The first line of the entries through the line bearing "Home (859, 109)": copy these lines exactly and return nothing else.

[Given records — start]

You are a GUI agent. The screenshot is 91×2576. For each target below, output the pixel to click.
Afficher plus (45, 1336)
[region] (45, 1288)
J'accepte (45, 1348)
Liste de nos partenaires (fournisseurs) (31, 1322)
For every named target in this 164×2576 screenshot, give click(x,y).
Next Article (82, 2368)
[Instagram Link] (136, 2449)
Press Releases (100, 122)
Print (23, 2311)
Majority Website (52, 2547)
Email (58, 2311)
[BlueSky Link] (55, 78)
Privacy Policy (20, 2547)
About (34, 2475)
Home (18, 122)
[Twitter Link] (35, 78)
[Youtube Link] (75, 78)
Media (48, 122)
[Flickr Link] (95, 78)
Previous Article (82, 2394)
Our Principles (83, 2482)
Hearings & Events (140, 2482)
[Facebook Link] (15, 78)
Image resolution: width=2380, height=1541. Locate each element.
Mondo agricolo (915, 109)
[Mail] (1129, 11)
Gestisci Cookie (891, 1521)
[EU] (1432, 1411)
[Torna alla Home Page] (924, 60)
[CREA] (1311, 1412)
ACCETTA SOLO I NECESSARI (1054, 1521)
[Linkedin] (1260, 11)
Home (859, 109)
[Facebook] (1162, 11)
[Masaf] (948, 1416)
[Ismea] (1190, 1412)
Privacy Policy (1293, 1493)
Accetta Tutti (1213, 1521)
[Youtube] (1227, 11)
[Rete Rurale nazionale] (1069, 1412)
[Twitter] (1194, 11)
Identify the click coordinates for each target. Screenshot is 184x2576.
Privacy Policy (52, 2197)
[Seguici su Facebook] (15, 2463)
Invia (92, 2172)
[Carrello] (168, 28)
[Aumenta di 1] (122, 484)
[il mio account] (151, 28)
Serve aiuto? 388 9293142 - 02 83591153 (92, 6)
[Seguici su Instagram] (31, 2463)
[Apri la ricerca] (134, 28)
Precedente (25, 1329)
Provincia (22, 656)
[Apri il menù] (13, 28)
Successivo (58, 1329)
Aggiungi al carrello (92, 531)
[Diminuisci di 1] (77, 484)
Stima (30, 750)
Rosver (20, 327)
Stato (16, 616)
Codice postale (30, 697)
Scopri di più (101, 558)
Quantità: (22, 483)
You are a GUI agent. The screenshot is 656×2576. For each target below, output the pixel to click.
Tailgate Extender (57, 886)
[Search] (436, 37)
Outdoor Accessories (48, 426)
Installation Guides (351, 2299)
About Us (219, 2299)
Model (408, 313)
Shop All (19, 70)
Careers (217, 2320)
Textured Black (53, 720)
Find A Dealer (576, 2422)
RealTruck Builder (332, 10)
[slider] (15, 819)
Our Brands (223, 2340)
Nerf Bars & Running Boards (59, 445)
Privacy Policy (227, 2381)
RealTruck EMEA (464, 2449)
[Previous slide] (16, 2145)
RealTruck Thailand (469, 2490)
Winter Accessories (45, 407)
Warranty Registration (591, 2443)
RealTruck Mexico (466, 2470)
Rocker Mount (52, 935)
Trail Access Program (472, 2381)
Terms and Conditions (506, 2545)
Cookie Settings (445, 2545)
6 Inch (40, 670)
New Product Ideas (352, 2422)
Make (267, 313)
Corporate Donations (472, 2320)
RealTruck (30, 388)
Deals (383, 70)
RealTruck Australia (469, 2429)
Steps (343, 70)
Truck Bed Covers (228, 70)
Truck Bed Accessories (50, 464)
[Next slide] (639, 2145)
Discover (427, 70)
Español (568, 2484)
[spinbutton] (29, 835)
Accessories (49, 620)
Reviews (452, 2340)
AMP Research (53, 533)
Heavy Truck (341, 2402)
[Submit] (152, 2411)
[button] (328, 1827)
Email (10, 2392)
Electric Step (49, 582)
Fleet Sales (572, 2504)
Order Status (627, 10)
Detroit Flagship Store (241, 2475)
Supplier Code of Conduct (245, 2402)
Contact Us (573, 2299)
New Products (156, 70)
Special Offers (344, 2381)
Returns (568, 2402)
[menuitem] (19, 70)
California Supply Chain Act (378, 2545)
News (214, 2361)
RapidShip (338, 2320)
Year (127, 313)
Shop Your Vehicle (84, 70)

[Given records — finish]

» Your response:
You are a GUI agent. The screenshot is 91×2576. For each target below, output the pixel to click.
Afficher plus (45, 1336)
[region] (45, 1288)
J'accepte (45, 1348)
Liste de nos partenaires (fournisseurs) (31, 1322)
For every named target in this 164×2576 screenshot, give click(x,y).
Next Article (82, 2368)
[Instagram Link] (136, 2449)
Press Releases (100, 122)
Print (23, 2311)
Majority Website (52, 2547)
Email (58, 2311)
[BlueSky Link] (55, 78)
Privacy Policy (20, 2547)
About (34, 2475)
Home (18, 122)
[Twitter Link] (35, 78)
[Youtube Link] (75, 78)
Media (48, 122)
[Flickr Link] (95, 78)
Previous Article (82, 2394)
Our Principles (83, 2482)
Hearings & Events (140, 2482)
[Facebook Link] (15, 78)
Image resolution: width=2380, height=1541. Locate each element.
Mondo agricolo (915, 109)
[Mail] (1129, 11)
Gestisci Cookie (891, 1521)
[EU] (1432, 1411)
[Torna alla Home Page] (924, 60)
[CREA] (1311, 1412)
ACCETTA SOLO I NECESSARI (1054, 1521)
[Linkedin] (1260, 11)
Home (859, 109)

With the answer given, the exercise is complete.